Out of all of the ways I could respond to this in this blog, I would like to simply share this. Others may consider it an encouraging idea that the nonphysical component of their dear departed friend or family member remains close by, “looking down upon them”, or “present in everything around them”, but I don't find even a small degree of hope in that. On the contrary, were that notion true, I would find death overflowing with disappointment. For a start, no individual can ever find peace through interpreting the wellbeing of their departed loved-ones in this way because there is no final authoritative source of information on this. Clearly, none exists. These ideas cannot be proven to be true. Further, it is a most unfortunate prospect to be trapped in such a morbid state, depending upon the world of unobservant living people to interpret your broken glasses and lost keys.
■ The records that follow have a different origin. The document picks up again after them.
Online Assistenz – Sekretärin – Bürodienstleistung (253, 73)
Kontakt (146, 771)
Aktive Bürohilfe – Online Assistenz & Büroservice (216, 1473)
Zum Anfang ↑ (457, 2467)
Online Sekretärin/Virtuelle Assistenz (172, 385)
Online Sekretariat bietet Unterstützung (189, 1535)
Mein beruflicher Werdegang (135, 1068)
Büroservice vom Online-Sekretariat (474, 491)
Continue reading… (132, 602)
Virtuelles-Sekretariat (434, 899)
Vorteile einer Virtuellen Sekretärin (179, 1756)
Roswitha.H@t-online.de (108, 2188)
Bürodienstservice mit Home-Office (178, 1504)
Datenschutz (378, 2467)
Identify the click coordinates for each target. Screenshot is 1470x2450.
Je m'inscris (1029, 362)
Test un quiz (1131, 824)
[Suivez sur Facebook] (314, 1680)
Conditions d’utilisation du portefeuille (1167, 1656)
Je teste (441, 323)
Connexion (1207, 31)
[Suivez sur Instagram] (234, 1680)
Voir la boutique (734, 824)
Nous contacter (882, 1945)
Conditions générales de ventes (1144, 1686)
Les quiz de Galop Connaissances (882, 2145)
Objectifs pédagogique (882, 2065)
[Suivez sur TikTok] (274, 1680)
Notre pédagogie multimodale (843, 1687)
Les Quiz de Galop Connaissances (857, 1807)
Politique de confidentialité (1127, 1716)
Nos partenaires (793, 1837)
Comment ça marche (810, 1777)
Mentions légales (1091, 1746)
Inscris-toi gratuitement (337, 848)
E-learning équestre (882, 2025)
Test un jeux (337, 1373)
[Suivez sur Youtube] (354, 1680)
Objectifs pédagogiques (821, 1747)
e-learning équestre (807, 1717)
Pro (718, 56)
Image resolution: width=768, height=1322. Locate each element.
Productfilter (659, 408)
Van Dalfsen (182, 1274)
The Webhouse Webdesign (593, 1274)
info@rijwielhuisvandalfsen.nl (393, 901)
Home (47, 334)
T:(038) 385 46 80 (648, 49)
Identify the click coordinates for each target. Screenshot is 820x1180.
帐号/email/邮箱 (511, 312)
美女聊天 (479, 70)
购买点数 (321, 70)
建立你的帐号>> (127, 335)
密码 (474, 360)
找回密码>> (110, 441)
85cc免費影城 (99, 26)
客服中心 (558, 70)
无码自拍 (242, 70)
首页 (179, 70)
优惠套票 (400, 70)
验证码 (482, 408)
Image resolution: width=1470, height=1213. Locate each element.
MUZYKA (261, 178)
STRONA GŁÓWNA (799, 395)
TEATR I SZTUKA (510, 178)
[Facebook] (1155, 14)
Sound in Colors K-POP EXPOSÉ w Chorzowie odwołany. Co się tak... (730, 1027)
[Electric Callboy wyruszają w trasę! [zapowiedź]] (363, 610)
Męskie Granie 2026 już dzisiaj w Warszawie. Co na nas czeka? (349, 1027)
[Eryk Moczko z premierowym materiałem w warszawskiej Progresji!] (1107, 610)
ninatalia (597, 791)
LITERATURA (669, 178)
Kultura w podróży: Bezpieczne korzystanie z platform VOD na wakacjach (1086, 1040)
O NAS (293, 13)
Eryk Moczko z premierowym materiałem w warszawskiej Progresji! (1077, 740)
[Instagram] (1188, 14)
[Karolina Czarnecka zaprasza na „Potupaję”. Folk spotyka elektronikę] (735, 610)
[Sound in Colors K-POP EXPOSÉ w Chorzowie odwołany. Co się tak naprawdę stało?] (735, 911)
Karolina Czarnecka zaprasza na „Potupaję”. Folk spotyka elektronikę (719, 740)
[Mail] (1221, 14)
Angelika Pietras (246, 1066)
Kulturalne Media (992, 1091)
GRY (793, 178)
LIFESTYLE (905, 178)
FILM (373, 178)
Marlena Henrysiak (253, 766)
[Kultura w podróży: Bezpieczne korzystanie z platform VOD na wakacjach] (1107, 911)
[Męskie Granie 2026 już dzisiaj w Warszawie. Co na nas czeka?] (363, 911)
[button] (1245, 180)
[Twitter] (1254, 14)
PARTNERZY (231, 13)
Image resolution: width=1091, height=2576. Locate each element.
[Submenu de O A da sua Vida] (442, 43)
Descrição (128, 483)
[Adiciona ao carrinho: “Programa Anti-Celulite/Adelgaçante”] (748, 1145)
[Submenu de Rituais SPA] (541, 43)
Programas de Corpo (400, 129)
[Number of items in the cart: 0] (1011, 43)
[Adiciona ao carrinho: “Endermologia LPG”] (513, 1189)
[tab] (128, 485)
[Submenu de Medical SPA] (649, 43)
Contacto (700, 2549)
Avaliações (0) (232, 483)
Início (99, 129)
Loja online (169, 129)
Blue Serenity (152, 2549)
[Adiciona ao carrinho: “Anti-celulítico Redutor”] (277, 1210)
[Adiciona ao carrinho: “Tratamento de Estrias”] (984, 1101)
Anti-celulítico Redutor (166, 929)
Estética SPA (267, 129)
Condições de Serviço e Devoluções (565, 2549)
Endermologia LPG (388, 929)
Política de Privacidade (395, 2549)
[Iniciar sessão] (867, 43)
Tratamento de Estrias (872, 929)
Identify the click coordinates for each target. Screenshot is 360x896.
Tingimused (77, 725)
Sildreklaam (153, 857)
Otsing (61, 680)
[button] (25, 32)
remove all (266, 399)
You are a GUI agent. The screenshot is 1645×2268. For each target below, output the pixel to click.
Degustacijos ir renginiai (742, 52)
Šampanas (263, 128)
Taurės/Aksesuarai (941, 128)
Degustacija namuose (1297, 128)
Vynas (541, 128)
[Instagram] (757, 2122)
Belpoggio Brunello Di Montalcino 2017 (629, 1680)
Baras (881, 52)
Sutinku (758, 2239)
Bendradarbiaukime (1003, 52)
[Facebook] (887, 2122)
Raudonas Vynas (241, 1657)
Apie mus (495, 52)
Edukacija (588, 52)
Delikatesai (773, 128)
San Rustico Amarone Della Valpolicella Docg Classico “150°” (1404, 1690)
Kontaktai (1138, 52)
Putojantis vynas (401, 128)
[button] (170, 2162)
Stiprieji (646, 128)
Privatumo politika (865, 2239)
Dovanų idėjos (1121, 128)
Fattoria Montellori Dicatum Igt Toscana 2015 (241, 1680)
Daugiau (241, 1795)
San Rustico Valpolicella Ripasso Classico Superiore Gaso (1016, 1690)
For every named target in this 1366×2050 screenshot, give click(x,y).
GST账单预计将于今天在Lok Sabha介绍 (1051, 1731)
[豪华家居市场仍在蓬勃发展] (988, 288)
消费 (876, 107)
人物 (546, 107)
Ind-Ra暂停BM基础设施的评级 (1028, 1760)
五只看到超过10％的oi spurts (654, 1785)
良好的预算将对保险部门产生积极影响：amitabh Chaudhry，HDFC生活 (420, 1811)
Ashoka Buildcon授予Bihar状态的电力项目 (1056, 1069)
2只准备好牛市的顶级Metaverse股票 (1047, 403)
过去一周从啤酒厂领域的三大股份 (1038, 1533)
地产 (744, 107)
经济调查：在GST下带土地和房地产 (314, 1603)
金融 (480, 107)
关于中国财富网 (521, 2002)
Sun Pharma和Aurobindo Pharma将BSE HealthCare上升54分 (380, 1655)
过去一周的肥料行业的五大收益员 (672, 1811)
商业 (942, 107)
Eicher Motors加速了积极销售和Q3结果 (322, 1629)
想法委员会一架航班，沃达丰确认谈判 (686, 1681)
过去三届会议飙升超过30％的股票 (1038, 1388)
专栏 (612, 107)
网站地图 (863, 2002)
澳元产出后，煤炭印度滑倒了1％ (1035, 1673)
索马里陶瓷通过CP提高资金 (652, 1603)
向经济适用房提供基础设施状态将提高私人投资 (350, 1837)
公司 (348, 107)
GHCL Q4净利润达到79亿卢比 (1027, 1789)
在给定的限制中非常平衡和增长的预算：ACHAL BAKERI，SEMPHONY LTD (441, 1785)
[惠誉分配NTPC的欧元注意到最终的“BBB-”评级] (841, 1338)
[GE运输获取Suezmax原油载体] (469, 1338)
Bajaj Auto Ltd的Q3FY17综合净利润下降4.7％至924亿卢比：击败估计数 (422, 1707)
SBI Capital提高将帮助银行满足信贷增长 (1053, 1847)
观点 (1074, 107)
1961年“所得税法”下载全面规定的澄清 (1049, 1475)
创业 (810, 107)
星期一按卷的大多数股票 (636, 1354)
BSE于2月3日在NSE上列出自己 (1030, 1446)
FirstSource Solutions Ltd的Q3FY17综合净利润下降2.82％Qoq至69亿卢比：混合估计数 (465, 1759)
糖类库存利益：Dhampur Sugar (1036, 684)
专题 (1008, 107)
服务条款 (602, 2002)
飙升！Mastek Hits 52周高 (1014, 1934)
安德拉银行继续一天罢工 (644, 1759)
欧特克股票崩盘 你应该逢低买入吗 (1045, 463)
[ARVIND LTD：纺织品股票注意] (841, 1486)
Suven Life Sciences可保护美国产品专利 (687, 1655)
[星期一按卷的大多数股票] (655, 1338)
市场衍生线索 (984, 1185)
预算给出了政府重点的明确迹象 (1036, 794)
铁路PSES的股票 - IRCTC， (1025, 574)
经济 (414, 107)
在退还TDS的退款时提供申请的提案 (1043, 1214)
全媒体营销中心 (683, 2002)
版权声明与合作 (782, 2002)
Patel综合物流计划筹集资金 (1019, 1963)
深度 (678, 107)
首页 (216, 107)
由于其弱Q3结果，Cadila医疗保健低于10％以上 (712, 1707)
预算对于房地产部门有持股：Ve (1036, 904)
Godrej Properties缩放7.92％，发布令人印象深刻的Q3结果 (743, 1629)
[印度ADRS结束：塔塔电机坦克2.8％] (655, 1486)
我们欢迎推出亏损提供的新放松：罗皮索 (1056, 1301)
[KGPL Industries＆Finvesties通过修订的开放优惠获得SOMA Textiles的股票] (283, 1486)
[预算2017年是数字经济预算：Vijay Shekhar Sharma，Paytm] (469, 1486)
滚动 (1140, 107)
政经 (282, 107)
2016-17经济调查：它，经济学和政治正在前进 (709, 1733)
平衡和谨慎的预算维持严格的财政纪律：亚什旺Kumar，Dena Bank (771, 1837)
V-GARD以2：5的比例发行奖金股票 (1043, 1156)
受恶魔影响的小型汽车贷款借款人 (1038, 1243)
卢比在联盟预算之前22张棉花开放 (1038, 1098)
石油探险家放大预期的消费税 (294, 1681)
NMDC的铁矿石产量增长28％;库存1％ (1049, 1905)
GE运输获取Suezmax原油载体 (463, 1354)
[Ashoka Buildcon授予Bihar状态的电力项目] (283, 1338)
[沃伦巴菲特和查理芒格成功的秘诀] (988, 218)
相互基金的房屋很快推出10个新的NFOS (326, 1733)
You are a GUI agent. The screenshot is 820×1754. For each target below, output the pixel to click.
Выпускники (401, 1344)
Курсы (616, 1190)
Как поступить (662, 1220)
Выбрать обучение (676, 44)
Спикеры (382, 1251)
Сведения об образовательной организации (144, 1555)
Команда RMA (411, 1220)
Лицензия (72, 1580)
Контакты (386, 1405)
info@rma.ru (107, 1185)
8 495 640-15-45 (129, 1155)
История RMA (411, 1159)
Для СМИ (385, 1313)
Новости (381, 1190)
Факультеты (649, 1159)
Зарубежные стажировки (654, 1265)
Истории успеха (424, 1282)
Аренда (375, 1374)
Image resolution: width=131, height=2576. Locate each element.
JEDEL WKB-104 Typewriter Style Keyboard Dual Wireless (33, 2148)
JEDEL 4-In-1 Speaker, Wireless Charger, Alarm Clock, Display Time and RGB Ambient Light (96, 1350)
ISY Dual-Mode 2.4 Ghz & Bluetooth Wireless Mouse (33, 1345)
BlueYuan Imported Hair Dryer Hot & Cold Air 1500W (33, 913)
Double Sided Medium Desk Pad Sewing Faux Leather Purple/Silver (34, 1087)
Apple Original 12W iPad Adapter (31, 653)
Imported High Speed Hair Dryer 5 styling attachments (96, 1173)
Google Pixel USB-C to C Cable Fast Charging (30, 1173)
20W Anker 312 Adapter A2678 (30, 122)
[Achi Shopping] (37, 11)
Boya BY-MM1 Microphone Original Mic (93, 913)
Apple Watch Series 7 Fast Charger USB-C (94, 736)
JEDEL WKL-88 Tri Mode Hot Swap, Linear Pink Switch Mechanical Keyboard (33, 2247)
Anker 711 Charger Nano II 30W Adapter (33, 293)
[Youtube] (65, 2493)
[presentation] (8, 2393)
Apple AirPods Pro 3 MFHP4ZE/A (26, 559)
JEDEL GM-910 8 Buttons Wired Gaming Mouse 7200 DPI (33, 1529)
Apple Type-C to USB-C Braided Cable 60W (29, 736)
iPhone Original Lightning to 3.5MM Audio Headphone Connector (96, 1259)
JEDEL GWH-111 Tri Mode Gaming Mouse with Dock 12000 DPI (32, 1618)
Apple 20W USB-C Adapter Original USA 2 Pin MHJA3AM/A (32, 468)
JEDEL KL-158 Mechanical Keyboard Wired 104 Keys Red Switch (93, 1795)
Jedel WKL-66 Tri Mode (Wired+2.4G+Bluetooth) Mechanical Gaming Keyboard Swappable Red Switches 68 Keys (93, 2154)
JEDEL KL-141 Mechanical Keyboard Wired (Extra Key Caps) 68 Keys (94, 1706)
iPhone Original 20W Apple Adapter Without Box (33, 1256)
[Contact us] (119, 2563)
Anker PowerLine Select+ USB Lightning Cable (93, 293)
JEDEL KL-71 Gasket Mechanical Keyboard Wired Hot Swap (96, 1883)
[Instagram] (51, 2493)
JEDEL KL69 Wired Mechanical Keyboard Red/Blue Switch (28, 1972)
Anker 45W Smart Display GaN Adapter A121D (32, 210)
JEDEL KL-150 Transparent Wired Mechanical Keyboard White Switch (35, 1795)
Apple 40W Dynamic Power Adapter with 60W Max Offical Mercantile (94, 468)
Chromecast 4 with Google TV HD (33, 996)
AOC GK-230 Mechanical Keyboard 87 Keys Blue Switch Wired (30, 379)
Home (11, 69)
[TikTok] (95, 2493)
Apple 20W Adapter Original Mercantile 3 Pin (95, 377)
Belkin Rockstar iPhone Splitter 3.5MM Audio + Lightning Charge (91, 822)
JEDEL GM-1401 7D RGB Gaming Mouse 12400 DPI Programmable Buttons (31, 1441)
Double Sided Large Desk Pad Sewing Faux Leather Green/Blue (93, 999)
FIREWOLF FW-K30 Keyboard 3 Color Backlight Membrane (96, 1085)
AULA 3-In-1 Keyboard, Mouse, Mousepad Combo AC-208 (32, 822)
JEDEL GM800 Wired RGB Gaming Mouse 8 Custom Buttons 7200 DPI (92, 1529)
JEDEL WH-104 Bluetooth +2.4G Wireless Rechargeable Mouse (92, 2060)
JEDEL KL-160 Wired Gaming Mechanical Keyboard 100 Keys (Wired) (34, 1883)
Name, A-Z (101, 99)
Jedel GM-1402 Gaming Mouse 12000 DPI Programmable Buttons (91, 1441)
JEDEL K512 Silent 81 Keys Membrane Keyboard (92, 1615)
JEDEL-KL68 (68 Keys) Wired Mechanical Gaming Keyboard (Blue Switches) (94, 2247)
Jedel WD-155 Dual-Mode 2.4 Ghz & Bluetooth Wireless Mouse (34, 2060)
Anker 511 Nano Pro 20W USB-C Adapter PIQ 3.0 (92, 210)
But most of all, these wrong ideas are sad because they not only miss, but deliberately and aggressively ignore the glorious, joyful, dependable truths of the gospel of Jesus Christ. As I consider the people whom I have known and loved in my life, who have now died, I have an authoritative source of truth, upon which to depend, regarding their current state. The believer in Jesus Christ has ultimate steadiness in what he knows to be true. In the very instant that a believer dies, and they are no longer present in their physical body, they are gloriously transported face-to-face with their Redeemer. (2 Corinthians 5:1-10, especially verse 8) In severe opposition to the numberless theories that you are still living with a ghost, the gospel brings you truth that is personal, dependable and joyful. There is nothing that brings me personally more joy in the face of harrowing bereavement than knowing that my loved-ones have been dearly loved by Christ since before the creation of the world, that He purchased them deliberately with His own blood, and that He has now taken them home to glory unspeakable. Nor will anything less bring you lasting peace.